Wartakita, MAKASSAR – Niat bisa berbeda dengan tujuan. Tujuan lebih bisa terukur dengan berbagai indikator, sedangkan niat hanya yang bersangkutan (dan Tuhan) yang tahu.
Meski niat nampaknya absurd, sebenarnya sebuah niat telah terlaksana atau mewujud, bisa diukur sendiri oleh yang bersangkutan.
Kepentingan dan tujuan hampir selalu ‘berjarak’ dengan niat. Misalnya bersekolah dengan niat menimba ilmu, tujuannya supaya memenuhi syarat punya ijazah sebelum bekerja –bukan menuntut ilmu, karena ilmu tidak punya uang membayar pengacara bila dituntut atau diadili– setelah selesai menimba ilmu, ternyata ilmu yang ditimbanya disempitkan oleh tujuan jadi selembar ijazah untuk melamar pekerjaan, tidak meluas menjadi pengamalan, pendalaman dan peleburan. Tujuan bersekolah tercapai, tetapi niatnya belum.
Jika niat menimba ilmu telah tercapai, maka seseorang akan ‘kepenuhan’ ilmu. Indikasinya, ilmunya pasti luber kemana-mana, mengejawantah, menular, melebur dan mewujud.

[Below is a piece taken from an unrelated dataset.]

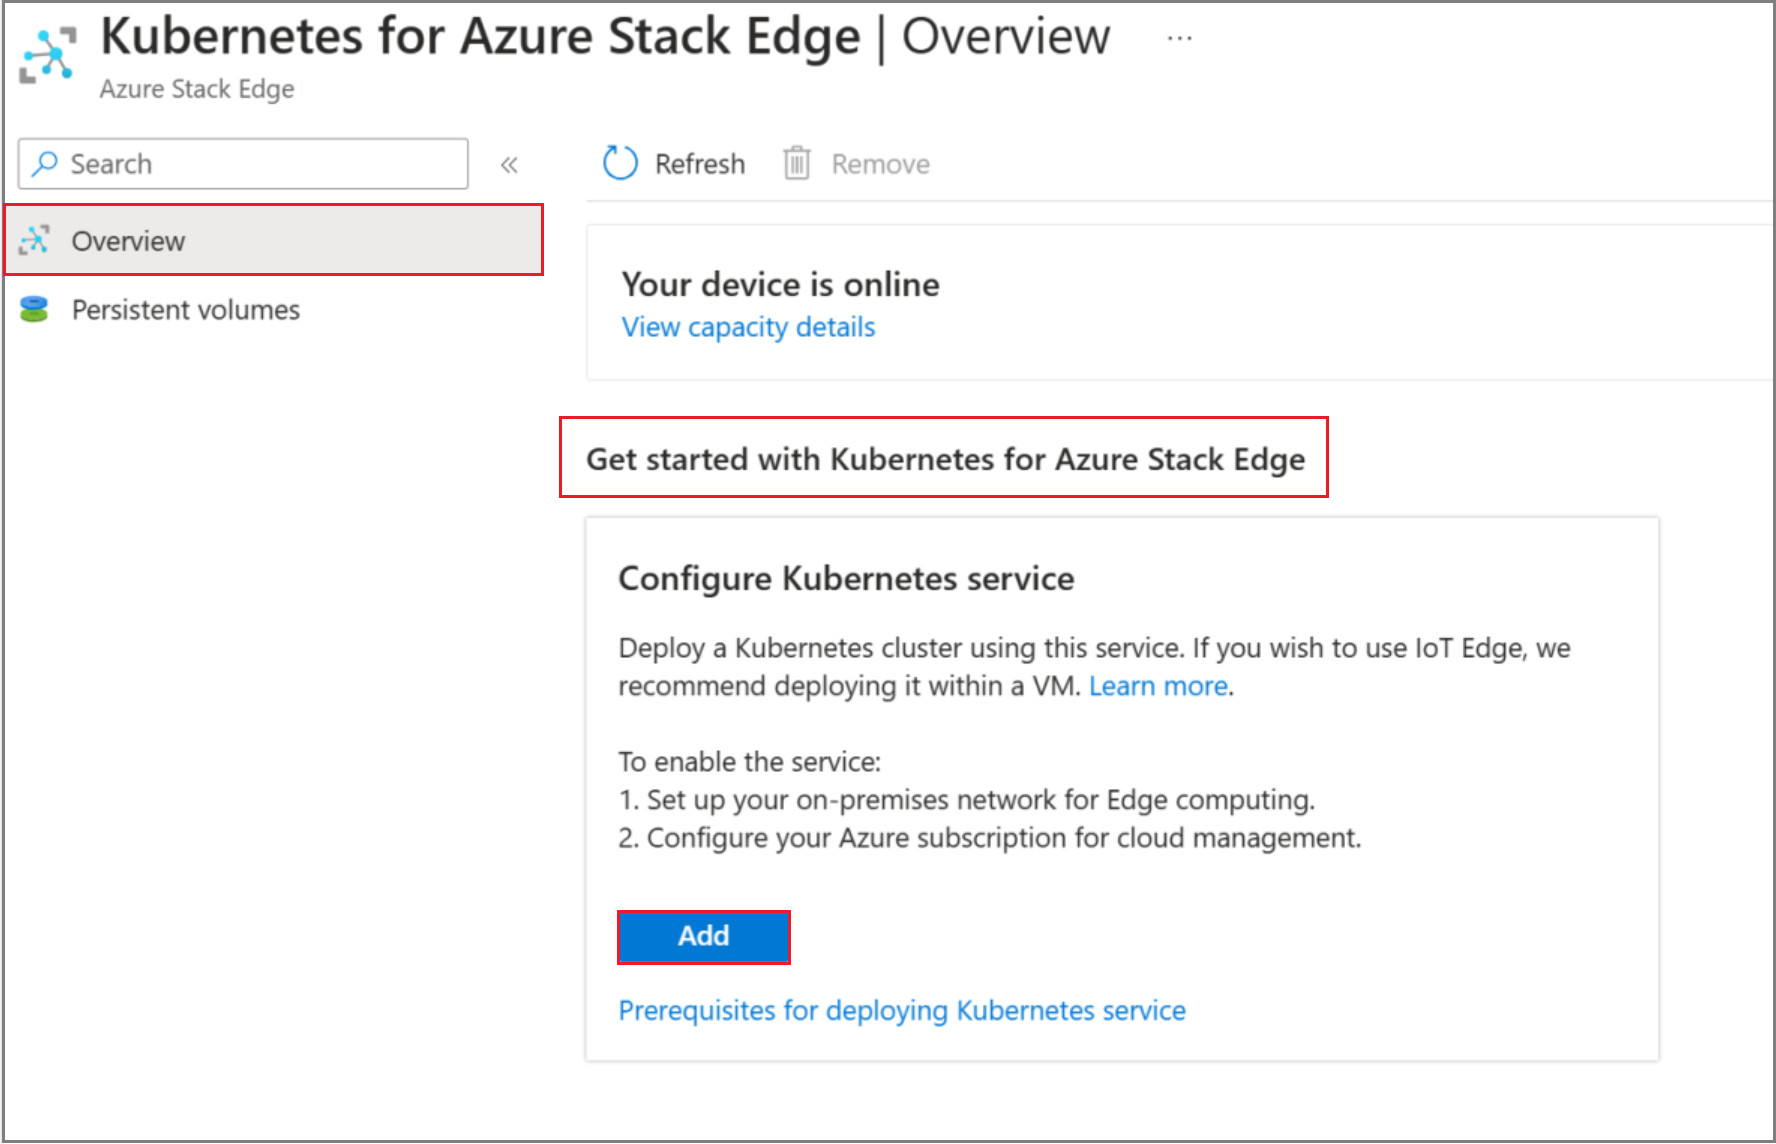1776x1144 pixels.
Task: Open View capacity details
Action: pyautogui.click(x=747, y=326)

Tujuan cenderung bersifat praktis, pragmatis, paralel atau serial dan terputus setelah tercapai, sedangkan niat yang tunai dilaksanakan kerap berbentuk lateral hingga acak, akan mengembalikan seseorang ke niat semula, ke niat sebenarnya, lalu membentuk siklus.

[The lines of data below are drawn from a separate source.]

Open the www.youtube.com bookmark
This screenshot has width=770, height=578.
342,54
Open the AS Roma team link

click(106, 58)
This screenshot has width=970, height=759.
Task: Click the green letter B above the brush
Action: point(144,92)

Niat awal teman-teman usai memotret di pelabuhan rakyat Paotere untuk berpameran telah tercapai, kami ingin mengembalikan subyek foto, ke subyeknya masing-masing.
Foto milik Zulkifli Thalib telah pulang, kembali kepada subyeknya.
Foto di atas, yang berjudul “Kerja Sama”, potret anggota keluarga yang saling bahu-membahu menyelesaikan tugas rutin rumah tangga kecil mereka.
Niat Zulkifli Thalib tercapai pada Kamis malam 12 Mei 2016, pukul 23.40 Wita, sebelum pameran “Membingkai Paotere” resmi dibuka keesokan harinya.
Usai mensejajarkan bingkai-bingkai foto yang masih miring tergantung di batang bambu sepanjang pembatas jalan di pelabuhan Paotere. Kami rehat sejenak di warung yang sudah tutup.
Seorang ibu yang belum bisa terlelap keluar dari bilik di samping kedai tempat kami rehat. Melihat-lihat foto yang belum terpasang. Matanya tertuju pada sebuah foto.
“Pak, foto ini bisa saya pinjam sebentar? Mau saya perlihatkan ke orang dalam rumah,” suaranya basah saat meminta ijin pada kami.
“Bawa Bu, tidak apa, belum mau dipasang. Kami masih istirahat.” Jawab kami.
Dari samping bilik terdengar dialek Makassar, “Kamanakang ku kodong, rua-ruana niaki lalang potoa.” (Kemenakanku, keduanya ada dalam foto ini). Isak tangis perempuan dan suara laki-laki yang berusaha meredakan, terdengar sebelum foto itu diantar kembali ke tempatnya.
Bukan si ibu yang mengantar, tapi suaminya.
“Dua dari tiga anak dalam foto ini sudah meninggal dunia, yang dalam ayunan meninggal karena sakit sedangkan bocah laki-laki meninggal karena tenggelam.” Kata si bapak berusaha menjelaskan kenapa istrinya menangis.
“Boleh foto ini kami minta setelah pameran? Kami sama sekali tidak punya foto almarhum.” Tanyanya.
Tanpa sepengetahuan fotrografernya, Zulkifli yang sudah duluan pulang istirahat sejak pagi di Paotere membantu persiapan pameran, kami mengiyakan keinginannya.
Kisah semalam lalu menyebar ke dalam grup obrolan pameran dan sampai ke Zulkifli Thalib. Seperti dugaan kami, foto itu akan diserahkannya untuk orang tua almarhum dan ditambah satu bingkai foto lagi, kolase empat foto si anak untuk ibunya.